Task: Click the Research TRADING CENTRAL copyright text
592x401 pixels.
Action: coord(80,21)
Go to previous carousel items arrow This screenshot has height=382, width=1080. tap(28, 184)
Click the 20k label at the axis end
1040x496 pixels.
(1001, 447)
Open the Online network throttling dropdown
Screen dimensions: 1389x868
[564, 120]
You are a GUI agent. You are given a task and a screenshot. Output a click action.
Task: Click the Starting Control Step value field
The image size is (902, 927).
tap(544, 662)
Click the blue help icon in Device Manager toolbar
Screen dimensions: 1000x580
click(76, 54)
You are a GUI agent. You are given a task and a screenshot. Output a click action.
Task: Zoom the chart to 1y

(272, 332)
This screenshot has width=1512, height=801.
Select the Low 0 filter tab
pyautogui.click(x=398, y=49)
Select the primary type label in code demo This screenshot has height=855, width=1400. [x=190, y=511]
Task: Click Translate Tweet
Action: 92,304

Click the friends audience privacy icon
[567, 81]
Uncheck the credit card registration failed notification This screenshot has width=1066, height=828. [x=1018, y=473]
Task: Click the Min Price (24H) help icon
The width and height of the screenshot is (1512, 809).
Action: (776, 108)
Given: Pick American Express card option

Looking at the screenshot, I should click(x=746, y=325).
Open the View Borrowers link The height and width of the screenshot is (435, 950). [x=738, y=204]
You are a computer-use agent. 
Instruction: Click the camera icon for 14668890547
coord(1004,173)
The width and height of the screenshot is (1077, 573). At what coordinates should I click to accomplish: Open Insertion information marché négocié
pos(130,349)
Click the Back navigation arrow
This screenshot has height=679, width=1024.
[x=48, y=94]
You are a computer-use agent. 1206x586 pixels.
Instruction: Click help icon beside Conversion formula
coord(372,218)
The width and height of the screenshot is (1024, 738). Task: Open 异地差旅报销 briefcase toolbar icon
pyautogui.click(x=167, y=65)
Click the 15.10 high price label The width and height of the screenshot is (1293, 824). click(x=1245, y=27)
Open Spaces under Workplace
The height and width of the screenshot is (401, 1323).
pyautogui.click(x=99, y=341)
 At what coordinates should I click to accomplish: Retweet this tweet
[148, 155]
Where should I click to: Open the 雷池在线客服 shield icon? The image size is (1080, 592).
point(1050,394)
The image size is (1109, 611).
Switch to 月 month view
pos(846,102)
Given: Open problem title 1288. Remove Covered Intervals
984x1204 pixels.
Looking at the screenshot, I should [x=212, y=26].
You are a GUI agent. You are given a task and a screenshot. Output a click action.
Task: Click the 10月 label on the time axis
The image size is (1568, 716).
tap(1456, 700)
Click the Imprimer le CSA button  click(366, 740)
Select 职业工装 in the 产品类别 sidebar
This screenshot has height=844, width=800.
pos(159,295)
----
• _WHAT YOU NEED TO DO_: So that the data stays intact, repeat all of it exactly.

• _TASK ANSWER_:
Task: Click the Research TRADING CENTRAL copyright text
592x401 pixels.
Action: coord(80,21)
Go to previous carousel items arrow This screenshot has height=382, width=1080. tap(28, 184)
Click the 20k label at the axis end
1040x496 pixels.
(1001, 447)
Open the Online network throttling dropdown
Screen dimensions: 1389x868
[564, 120]
You are a GUI agent. You are given a task and a screenshot. Output a click action.
Task: Click the Starting Control Step value field
The image size is (902, 927).
tap(544, 662)
Click the blue help icon in Device Manager toolbar
Screen dimensions: 1000x580
click(76, 54)
You are a GUI agent. You are given a task and a screenshot. Output a click action.
Task: Zoom the chart to 1y

(272, 332)
This screenshot has width=1512, height=801.
Select the Low 0 filter tab
pyautogui.click(x=398, y=49)
Select the primary type label in code demo This screenshot has height=855, width=1400. [x=190, y=511]
Task: Click Translate Tweet
Action: 92,304

Click the friends audience privacy icon
[567, 81]
Uncheck the credit card registration failed notification This screenshot has width=1066, height=828. [x=1018, y=473]
Task: Click the Min Price (24H) help icon
The width and height of the screenshot is (1512, 809).
Action: (776, 108)
Given: Pick American Express card option

Looking at the screenshot, I should click(x=746, y=325).
Open the View Borrowers link The height and width of the screenshot is (435, 950). [x=738, y=204]
You are a computer-use agent. 
Instruction: Click the camera icon for 14668890547
coord(1004,173)
The width and height of the screenshot is (1077, 573). At what coordinates should I click to accomplish: Open Insertion information marché négocié
pos(130,349)
Click the Back navigation arrow
This screenshot has height=679, width=1024.
[x=48, y=94]
You are a computer-use agent. 1206x586 pixels.
Instruction: Click help icon beside Conversion formula
coord(372,218)
The width and height of the screenshot is (1024, 738). Task: Open 异地差旅报销 briefcase toolbar icon
pyautogui.click(x=167, y=65)
Click the 15.10 high price label The width and height of the screenshot is (1293, 824). click(x=1245, y=27)
Open Spaces under Workplace
The height and width of the screenshot is (401, 1323).
pyautogui.click(x=99, y=341)
 At what coordinates should I click to accomplish: Retweet this tweet
[148, 155]
Where should I click to: Open the 雷池在线客服 shield icon? The image size is (1080, 592).
point(1050,394)
The image size is (1109, 611).
Switch to 月 month view
pos(846,102)
Given: Open problem title 1288. Remove Covered Intervals
984x1204 pixels.
Looking at the screenshot, I should [x=212, y=26].
You are a GUI agent. You are given a task and a screenshot. Output a click action.
Task: Click the 10月 label on the time axis
The image size is (1568, 716).
tap(1456, 700)
Click the Imprimer le CSA button  click(366, 740)
Select 职业工装 in the 产品类别 sidebar
This screenshot has height=844, width=800.
pos(159,295)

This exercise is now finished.